This book also benefited from many of the experts I talked to along the way. They are far too numerous to mention by name, but I thank them nonetheless.
Thanks also to the folks at Pearson Prentice Hall, including Executive Editor Jim Boyd and Developmental Editor Russ Hall. Thanks too, to manuscript reviewers Liz Pulliam Weston, an author who also writes columns for MSN Money , and Cynthia Smith.
Thank you to Coach Deb, who helped me figure out what I wanted to do with my professional life. Those Sunday evening coaching sessions by phone led directly to this book. Thanks, sis.
Finally and most importantly, I want to thank my immediate family for unwavering support. There were too many times when Daddy couldn't pay enough attention to Jacob and Michael because he was cooped up in the home office tapping away at the computer keyboard at night, on weekends, and during holidays. And to my wife, Rebecca, thank you for your constant encouragement and boundless optimism. You are my inspiration.
About the Author
Gregory Karp is an award-winning, nationally published newspaper journalist. Greg's column, "Spending Smart," is consistently among the popular personal finance columns in Tribune Co. newspapers each Sunday. In 2006 the column was named Best Column by the Society of American Business Editors and Writers.
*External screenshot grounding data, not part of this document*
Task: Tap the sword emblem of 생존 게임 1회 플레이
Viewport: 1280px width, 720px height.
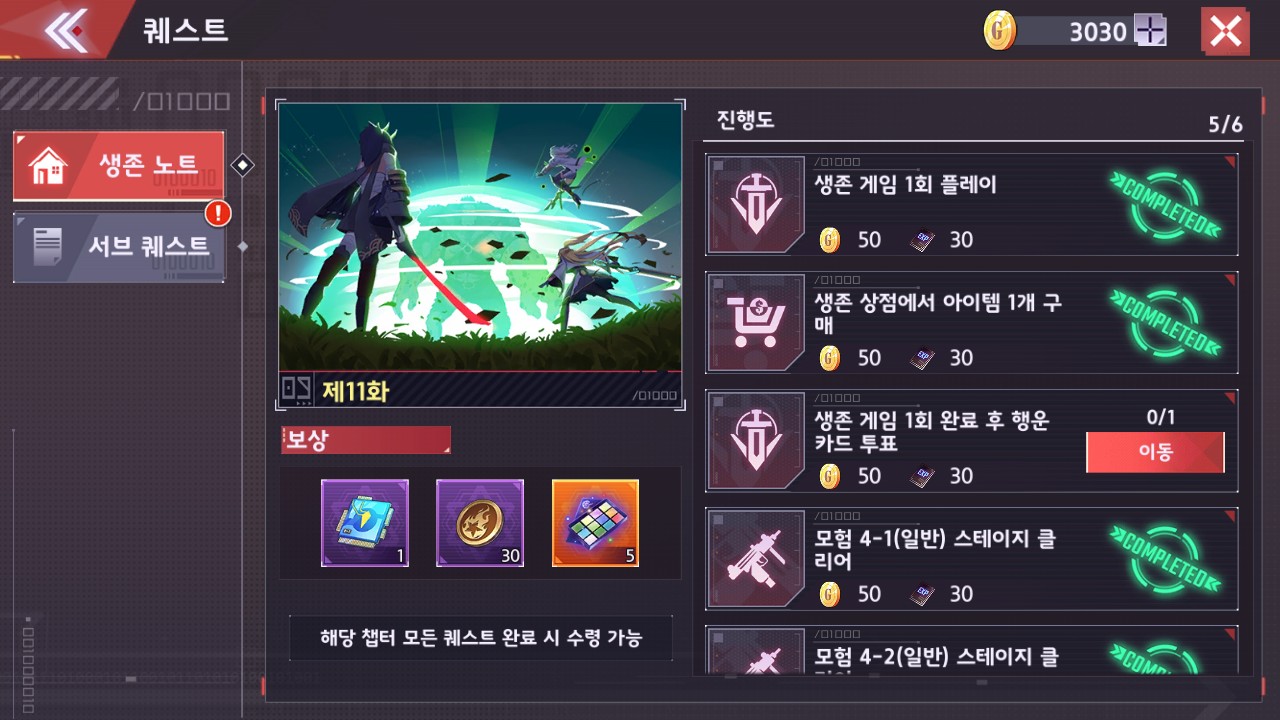Action: tap(755, 205)
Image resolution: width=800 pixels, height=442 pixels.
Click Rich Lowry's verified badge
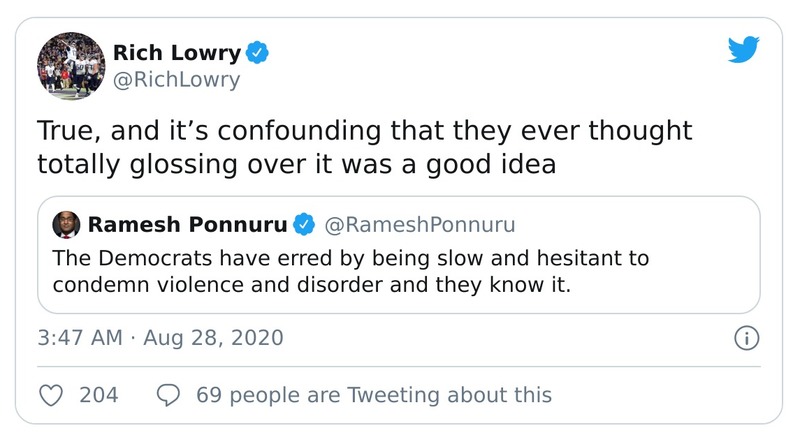pyautogui.click(x=258, y=50)
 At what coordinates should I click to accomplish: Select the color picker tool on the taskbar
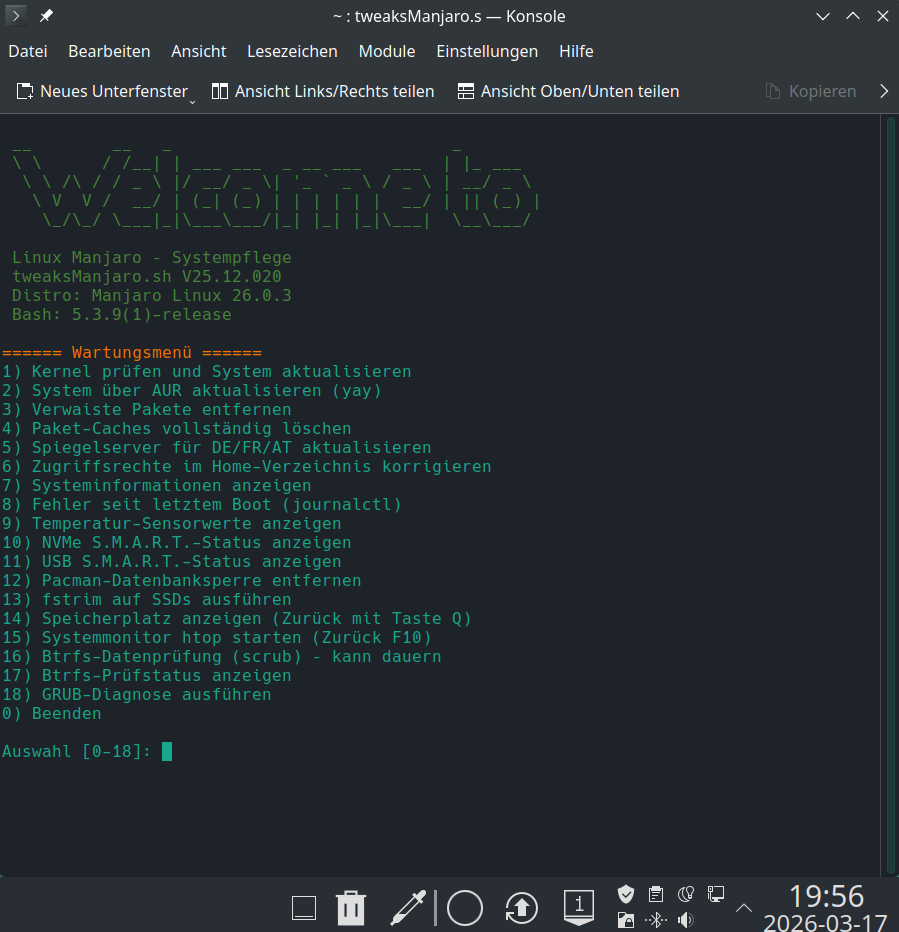(410, 907)
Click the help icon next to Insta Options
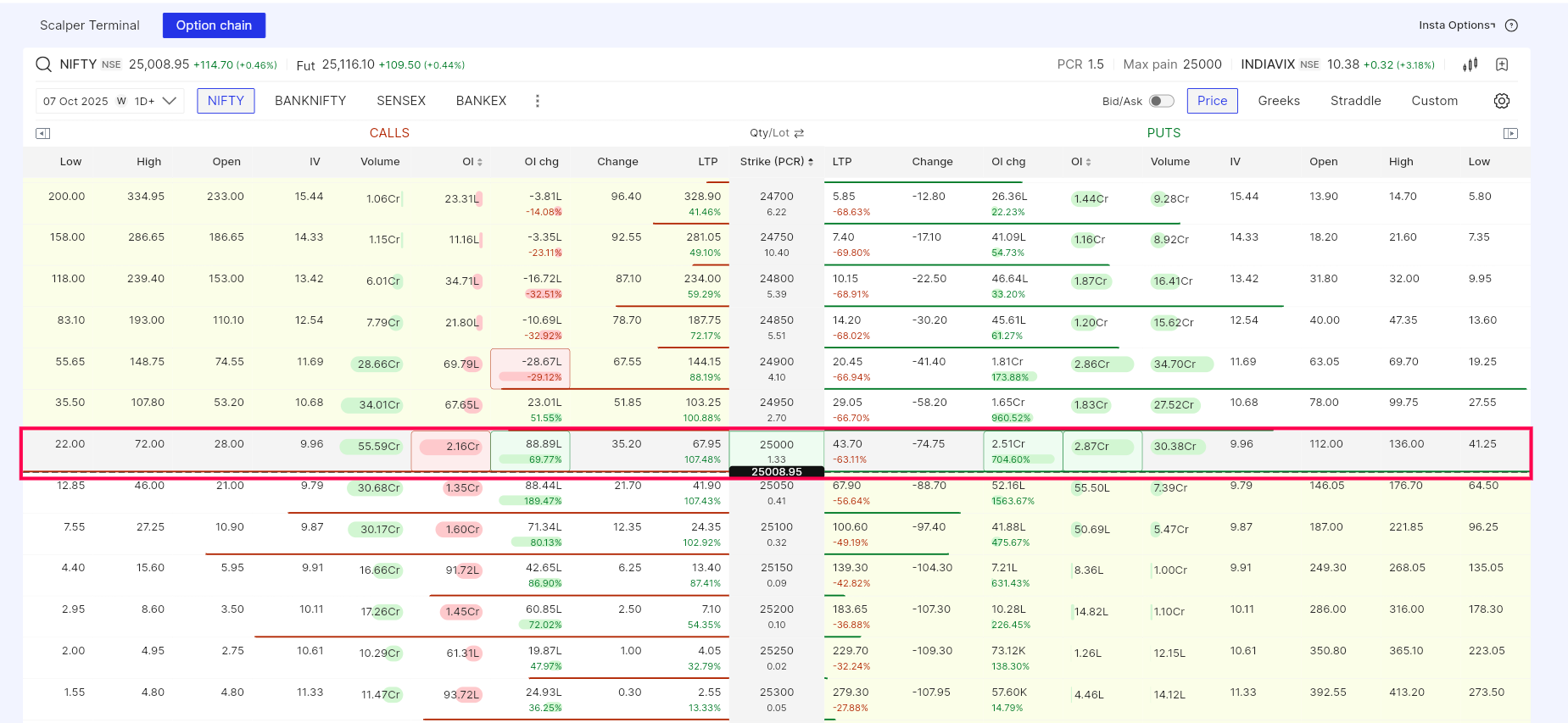This screenshot has height=723, width=1568. (1511, 25)
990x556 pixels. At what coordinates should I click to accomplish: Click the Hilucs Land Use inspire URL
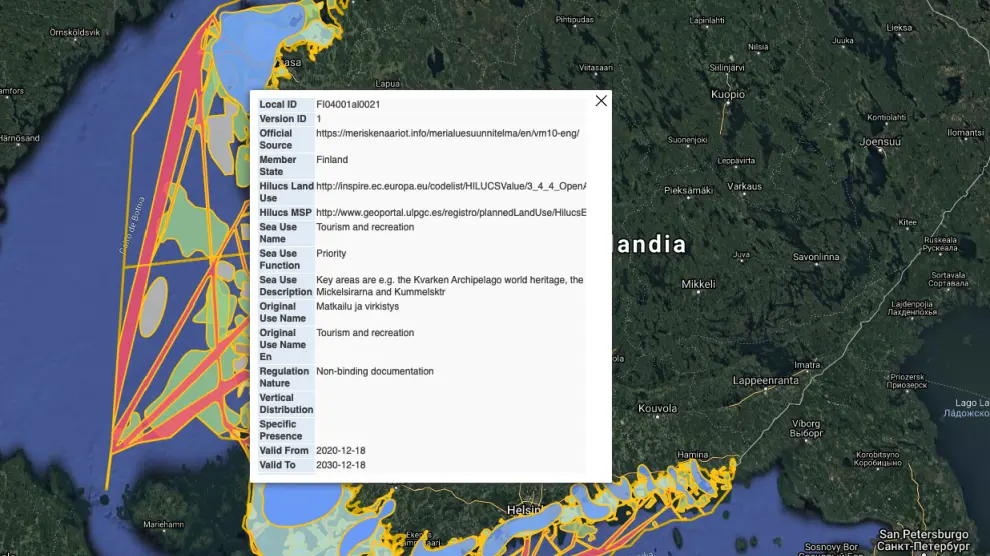[x=450, y=186]
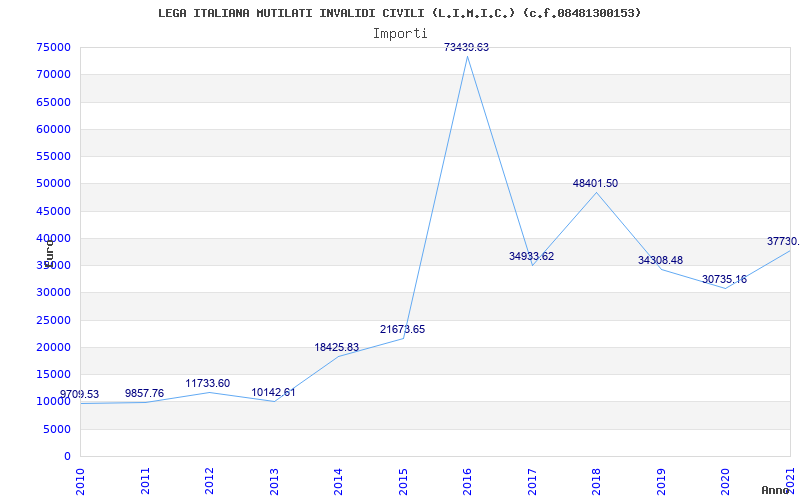Screen dimensions: 800x500
Task: Click the 2020 year axis label
Action: point(725,482)
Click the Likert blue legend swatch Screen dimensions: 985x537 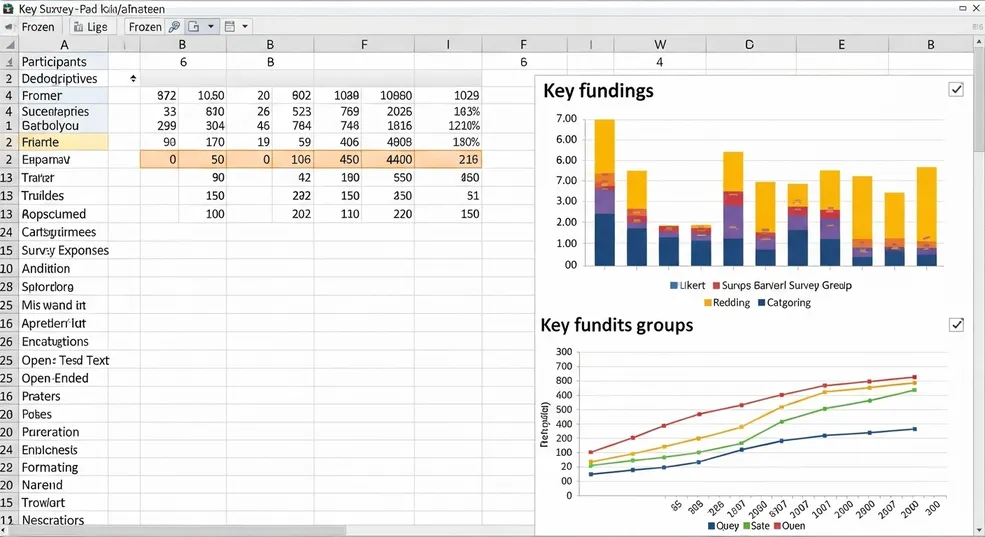673,286
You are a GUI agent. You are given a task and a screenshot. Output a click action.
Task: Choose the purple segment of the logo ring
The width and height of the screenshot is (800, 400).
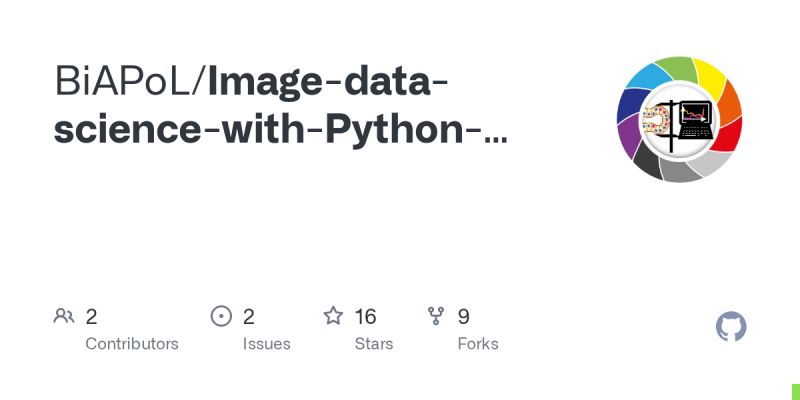point(629,137)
Greg's writing regularly appears in such newspapers as the Chicago Tribune , Newsday , Baltimore Sun , Hartford Courant , Orlando Sentinel , and Allentown (PA) Morning Call . It also appears on the Web sites of such television stations as WPIX in New York, WGN in Chicago, and KTLA in Los Angeles.
Greg often writes family money stories for Better Homes and Gardens magazine. He's a frequent guest on the morning show, Good Day Philadelphia , and appears weekly on RCN-TV in the Lehigh Valley, Pennsylvania. He maintains a blog at themorningcall.com .
Greg lives near Yardley, Pennsylvania, with his wife and two sons.
Introduction: The Spending Smart Philosophy
Controlling Spending Is the Key to Building Wealth
Spending Smart is the only way to get out of debt and build wealth. That's a bold, but true, statement. It's like calories are the key to a weight-loss diet. It doesn't matter what the new diet fad is. A diet to lose weight only works if you burn more calories than you consume. Everything else is just window dressing and hype.
In fact, controlling spending is far more important than the amount of your debt, which investments you choose, or even how much you earn. For people in debt, it wouldn't matter a bit if somebody graciously paid off all their credit cards or if they got a huge bonus at work to pay off the balances. Before long, they'd run up the card balance and be right back in serious debt because they didn't fix the fundamental problem, spending too much money. Americans today don't have a problem with debt. They have a problem with out-of-control spending. Debt is simply the result.
The truth is, you can't outearn dumb spending. Just ask all the multimillionaire Hollywood celebrities, sports stars, and lottery winners who ended up broke. Most people become wealthy and stay wealthy because they care as much about money going out as money coming in.
Spending Smart provides both the philosophy and the details to help you care about your spending too. If you already care, it will speed your trip to financial freedom and wealth.
The Truth About Getting Rich
The basic premise of wealth must be understood. It doesn't matter whether you earn $20,000 a year or $200,000. The only thing that makes you wealthier is regularly spending less money than you make.
That was proven in The Millionaire Next Door , a tremendous best-selling book that shattered myths about who America's millionaires really are. In fact, millionaires are not highly educated people who inherit a lot of money and spend it on obscene luxuries and pampered lifestyles.
Instead, they are hard-working people who, among other common attributes, care about what things cost and about getting good value for their money. In short, America's real millionairesnot those who just look the partcare about their spending. And you should too.